START Exercise materials
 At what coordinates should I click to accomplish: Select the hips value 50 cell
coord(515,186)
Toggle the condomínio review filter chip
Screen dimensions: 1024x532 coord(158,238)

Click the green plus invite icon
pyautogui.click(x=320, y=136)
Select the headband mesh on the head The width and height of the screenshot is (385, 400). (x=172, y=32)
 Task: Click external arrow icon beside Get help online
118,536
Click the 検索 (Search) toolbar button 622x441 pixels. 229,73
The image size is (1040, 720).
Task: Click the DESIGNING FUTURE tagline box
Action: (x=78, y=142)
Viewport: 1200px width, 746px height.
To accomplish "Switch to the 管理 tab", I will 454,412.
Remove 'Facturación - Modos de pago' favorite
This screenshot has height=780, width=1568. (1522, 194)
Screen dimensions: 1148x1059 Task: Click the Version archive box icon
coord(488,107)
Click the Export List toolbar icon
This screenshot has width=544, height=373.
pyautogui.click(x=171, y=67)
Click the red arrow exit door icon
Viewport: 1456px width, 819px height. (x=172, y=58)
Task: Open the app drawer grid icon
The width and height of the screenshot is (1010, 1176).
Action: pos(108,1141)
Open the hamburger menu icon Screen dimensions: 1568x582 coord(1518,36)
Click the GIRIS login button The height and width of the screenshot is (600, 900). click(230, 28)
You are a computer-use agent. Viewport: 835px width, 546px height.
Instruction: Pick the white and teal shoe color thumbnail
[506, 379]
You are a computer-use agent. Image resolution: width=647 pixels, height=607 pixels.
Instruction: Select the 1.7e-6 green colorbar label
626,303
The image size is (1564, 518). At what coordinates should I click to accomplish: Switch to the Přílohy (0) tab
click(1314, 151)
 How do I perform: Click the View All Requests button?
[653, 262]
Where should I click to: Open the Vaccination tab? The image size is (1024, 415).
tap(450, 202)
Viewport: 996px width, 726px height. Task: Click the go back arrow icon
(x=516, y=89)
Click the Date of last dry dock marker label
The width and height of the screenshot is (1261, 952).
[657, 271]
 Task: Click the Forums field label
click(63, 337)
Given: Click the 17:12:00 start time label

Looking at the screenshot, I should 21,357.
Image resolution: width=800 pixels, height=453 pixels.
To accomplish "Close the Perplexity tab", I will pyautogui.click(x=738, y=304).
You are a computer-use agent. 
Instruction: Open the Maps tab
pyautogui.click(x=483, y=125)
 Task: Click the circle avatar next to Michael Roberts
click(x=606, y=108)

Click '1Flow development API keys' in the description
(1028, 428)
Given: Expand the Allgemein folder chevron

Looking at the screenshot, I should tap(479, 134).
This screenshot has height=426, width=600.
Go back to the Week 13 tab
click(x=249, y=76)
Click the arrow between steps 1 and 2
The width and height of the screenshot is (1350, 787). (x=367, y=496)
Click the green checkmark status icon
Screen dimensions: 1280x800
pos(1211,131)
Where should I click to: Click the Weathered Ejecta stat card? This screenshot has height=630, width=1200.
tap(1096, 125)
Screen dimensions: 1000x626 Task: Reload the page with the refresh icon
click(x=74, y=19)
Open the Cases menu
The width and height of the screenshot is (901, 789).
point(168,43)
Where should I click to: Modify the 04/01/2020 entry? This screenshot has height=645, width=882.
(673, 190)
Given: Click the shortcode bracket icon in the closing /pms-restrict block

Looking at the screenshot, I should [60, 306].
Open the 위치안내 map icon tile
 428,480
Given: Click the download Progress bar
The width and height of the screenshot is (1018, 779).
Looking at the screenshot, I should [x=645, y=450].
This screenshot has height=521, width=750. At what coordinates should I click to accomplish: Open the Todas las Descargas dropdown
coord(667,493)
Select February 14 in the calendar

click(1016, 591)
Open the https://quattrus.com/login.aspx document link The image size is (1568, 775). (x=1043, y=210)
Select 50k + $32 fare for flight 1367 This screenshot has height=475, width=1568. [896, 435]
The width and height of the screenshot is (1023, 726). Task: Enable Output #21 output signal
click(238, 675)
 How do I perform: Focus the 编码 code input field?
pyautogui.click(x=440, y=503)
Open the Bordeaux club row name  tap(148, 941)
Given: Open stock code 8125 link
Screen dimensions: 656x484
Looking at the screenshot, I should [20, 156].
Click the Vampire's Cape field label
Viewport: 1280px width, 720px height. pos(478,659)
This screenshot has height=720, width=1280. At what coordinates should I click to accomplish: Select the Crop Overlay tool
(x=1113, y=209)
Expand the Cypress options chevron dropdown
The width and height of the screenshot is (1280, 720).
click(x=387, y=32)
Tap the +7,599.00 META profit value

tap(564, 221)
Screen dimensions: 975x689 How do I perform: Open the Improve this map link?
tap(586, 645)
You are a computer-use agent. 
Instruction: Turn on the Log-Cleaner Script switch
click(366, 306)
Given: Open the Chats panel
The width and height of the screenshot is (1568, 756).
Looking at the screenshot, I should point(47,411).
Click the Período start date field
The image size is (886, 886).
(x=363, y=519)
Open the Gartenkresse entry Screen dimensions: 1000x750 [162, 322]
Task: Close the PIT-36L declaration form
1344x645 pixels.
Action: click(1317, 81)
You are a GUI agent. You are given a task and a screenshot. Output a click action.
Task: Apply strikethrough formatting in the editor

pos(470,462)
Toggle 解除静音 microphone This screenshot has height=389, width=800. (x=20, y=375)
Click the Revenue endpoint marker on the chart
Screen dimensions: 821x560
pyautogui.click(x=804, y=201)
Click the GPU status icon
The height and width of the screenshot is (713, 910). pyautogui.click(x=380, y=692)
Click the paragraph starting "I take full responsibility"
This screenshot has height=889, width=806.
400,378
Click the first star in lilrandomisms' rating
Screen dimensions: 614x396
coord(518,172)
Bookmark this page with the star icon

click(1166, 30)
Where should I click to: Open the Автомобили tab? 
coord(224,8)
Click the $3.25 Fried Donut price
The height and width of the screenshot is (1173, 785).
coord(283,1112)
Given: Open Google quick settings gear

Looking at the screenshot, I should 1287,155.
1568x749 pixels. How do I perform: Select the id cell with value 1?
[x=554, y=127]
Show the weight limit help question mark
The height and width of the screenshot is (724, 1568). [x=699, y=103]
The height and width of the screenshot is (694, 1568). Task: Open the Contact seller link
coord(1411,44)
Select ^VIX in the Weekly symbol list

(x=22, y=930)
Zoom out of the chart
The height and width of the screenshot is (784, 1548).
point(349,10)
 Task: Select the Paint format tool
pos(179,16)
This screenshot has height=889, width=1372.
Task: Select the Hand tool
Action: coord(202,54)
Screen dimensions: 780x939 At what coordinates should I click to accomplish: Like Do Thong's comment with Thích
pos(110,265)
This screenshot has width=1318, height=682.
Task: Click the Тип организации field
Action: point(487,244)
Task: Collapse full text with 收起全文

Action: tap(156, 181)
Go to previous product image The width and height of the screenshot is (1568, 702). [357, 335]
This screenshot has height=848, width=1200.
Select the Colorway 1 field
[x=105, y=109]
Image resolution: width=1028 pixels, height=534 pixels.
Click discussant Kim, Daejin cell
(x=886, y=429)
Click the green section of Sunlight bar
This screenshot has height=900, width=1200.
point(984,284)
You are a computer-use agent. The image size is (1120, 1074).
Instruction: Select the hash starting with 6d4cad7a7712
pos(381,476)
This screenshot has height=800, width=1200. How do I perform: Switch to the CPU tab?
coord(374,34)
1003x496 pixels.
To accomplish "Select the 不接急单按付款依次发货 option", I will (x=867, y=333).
END Exercise materials
■ Work item ■
Set down the entries verbatim, leaving none out.

■ Task result ■
 At what coordinates should I click to accomplish: Select the hips value 50 cell
coord(515,186)
Toggle the condomínio review filter chip
Screen dimensions: 1024x532 coord(158,238)

Click the green plus invite icon
pyautogui.click(x=320, y=136)
Select the headband mesh on the head The width and height of the screenshot is (385, 400). (x=172, y=32)
 Task: Click external arrow icon beside Get help online
118,536
Click the 検索 (Search) toolbar button 622x441 pixels. 229,73
The image size is (1040, 720).
Task: Click the DESIGNING FUTURE tagline box
Action: (x=78, y=142)
Viewport: 1200px width, 746px height.
To accomplish "Switch to the 管理 tab", I will 454,412.
Remove 'Facturación - Modos de pago' favorite
This screenshot has height=780, width=1568. (1522, 194)
Screen dimensions: 1148x1059 Task: Click the Version archive box icon
coord(488,107)
Click the Export List toolbar icon
This screenshot has width=544, height=373.
pyautogui.click(x=171, y=67)
Click the red arrow exit door icon
Viewport: 1456px width, 819px height. (x=172, y=58)
Task: Open the app drawer grid icon
The width and height of the screenshot is (1010, 1176).
Action: pos(108,1141)
Open the hamburger menu icon Screen dimensions: 1568x582 coord(1518,36)
Click the GIRIS login button The height and width of the screenshot is (600, 900). click(230, 28)
You are a computer-use agent. Viewport: 835px width, 546px height.
Instruction: Pick the white and teal shoe color thumbnail
[506, 379]
You are a computer-use agent. Image resolution: width=647 pixels, height=607 pixels.
Instruction: Select the 1.7e-6 green colorbar label
626,303
The image size is (1564, 518). At what coordinates should I click to accomplish: Switch to the Přílohy (0) tab
click(1314, 151)
 How do I perform: Click the View All Requests button?
[653, 262]
Where should I click to: Open the Vaccination tab? The image size is (1024, 415).
tap(450, 202)
Viewport: 996px width, 726px height. Task: Click the go back arrow icon
(x=516, y=89)
Click the Date of last dry dock marker label
The width and height of the screenshot is (1261, 952).
[657, 271]
 Task: Click the Forums field label
click(63, 337)
Given: Click the 17:12:00 start time label

Looking at the screenshot, I should 21,357.
Image resolution: width=800 pixels, height=453 pixels.
To accomplish "Close the Perplexity tab", I will pyautogui.click(x=738, y=304).
You are a computer-use agent. 
Instruction: Open the Maps tab
pyautogui.click(x=483, y=125)
 Task: Click the circle avatar next to Michael Roberts
click(x=606, y=108)

Click '1Flow development API keys' in the description
(1028, 428)
Given: Expand the Allgemein folder chevron

Looking at the screenshot, I should tap(479, 134).
This screenshot has height=426, width=600.
Go back to the Week 13 tab
click(x=249, y=76)
Click the arrow between steps 1 and 2
The width and height of the screenshot is (1350, 787). (x=367, y=496)
Click the green checkmark status icon
Screen dimensions: 1280x800
pos(1211,131)
Where should I click to: Click the Weathered Ejecta stat card? This screenshot has height=630, width=1200.
tap(1096, 125)
Screen dimensions: 1000x626 Task: Reload the page with the refresh icon
click(x=74, y=19)
Open the Cases menu
The width and height of the screenshot is (901, 789).
point(168,43)
Where should I click to: Modify the 04/01/2020 entry? This screenshot has height=645, width=882.
(673, 190)
Given: Click the shortcode bracket icon in the closing /pms-restrict block

Looking at the screenshot, I should [60, 306].
Open the 위치안내 map icon tile
 428,480
Given: Click the download Progress bar
The width and height of the screenshot is (1018, 779).
Looking at the screenshot, I should [x=645, y=450].
This screenshot has height=521, width=750. At what coordinates should I click to accomplish: Open the Todas las Descargas dropdown
coord(667,493)
Select February 14 in the calendar

click(1016, 591)
Open the https://quattrus.com/login.aspx document link The image size is (1568, 775). (x=1043, y=210)
Select 50k + $32 fare for flight 1367 This screenshot has height=475, width=1568. [896, 435]
The width and height of the screenshot is (1023, 726). Task: Enable Output #21 output signal
click(238, 675)
 How do I perform: Focus the 编码 code input field?
pyautogui.click(x=440, y=503)
Open the Bordeaux club row name  tap(148, 941)
Given: Open stock code 8125 link
Screen dimensions: 656x484
Looking at the screenshot, I should [20, 156].
Click the Vampire's Cape field label
Viewport: 1280px width, 720px height. pos(478,659)
This screenshot has height=720, width=1280. At what coordinates should I click to accomplish: Select the Crop Overlay tool
(x=1113, y=209)
Expand the Cypress options chevron dropdown
The width and height of the screenshot is (1280, 720).
click(x=387, y=32)
Tap the +7,599.00 META profit value

tap(564, 221)
Screen dimensions: 975x689 How do I perform: Open the Improve this map link?
tap(586, 645)
You are a computer-use agent. 
Instruction: Turn on the Log-Cleaner Script switch
click(366, 306)
Given: Open the Chats panel
The width and height of the screenshot is (1568, 756).
Looking at the screenshot, I should point(47,411).
Click the Período start date field
The image size is (886, 886).
(x=363, y=519)
Open the Gartenkresse entry Screen dimensions: 1000x750 [162, 322]
Task: Close the PIT-36L declaration form
1344x645 pixels.
Action: click(1317, 81)
You are a GUI agent. You are given a task and a screenshot. Output a click action.
Task: Apply strikethrough formatting in the editor

pos(470,462)
Toggle 解除静音 microphone This screenshot has height=389, width=800. (x=20, y=375)
Click the Revenue endpoint marker on the chart
Screen dimensions: 821x560
pyautogui.click(x=804, y=201)
Click the GPU status icon
The height and width of the screenshot is (713, 910). pyautogui.click(x=380, y=692)
Click the paragraph starting "I take full responsibility"
This screenshot has height=889, width=806.
400,378
Click the first star in lilrandomisms' rating
Screen dimensions: 614x396
coord(518,172)
Bookmark this page with the star icon

click(1166, 30)
Where should I click to: Open the Автомобили tab? 
coord(224,8)
Click the $3.25 Fried Donut price
The height and width of the screenshot is (1173, 785).
coord(283,1112)
Given: Open Google quick settings gear

Looking at the screenshot, I should 1287,155.
1568x749 pixels. How do I perform: Select the id cell with value 1?
[x=554, y=127]
Show the weight limit help question mark
The height and width of the screenshot is (724, 1568). [x=699, y=103]
The height and width of the screenshot is (694, 1568). Task: Open the Contact seller link
coord(1411,44)
Select ^VIX in the Weekly symbol list

(x=22, y=930)
Zoom out of the chart
The height and width of the screenshot is (784, 1548).
point(349,10)
 Task: Select the Paint format tool
pos(179,16)
This screenshot has height=889, width=1372.
Task: Select the Hand tool
Action: coord(202,54)
Screen dimensions: 780x939 At what coordinates should I click to accomplish: Like Do Thong's comment with Thích
pos(110,265)
This screenshot has width=1318, height=682.
Task: Click the Тип организации field
Action: point(487,244)
Task: Collapse full text with 收起全文

Action: tap(156, 181)
Go to previous product image The width and height of the screenshot is (1568, 702). [357, 335]
This screenshot has height=848, width=1200.
Select the Colorway 1 field
[x=105, y=109]
Image resolution: width=1028 pixels, height=534 pixels.
Click discussant Kim, Daejin cell
(x=886, y=429)
Click the green section of Sunlight bar
This screenshot has height=900, width=1200.
point(984,284)
You are a computer-use agent. The image size is (1120, 1074).
Instruction: Select the hash starting with 6d4cad7a7712
pos(381,476)
This screenshot has height=800, width=1200. How do I perform: Switch to the CPU tab?
coord(374,34)
1003x496 pixels.
To accomplish "Select the 不接急单按付款依次发货 option", I will (x=867, y=333).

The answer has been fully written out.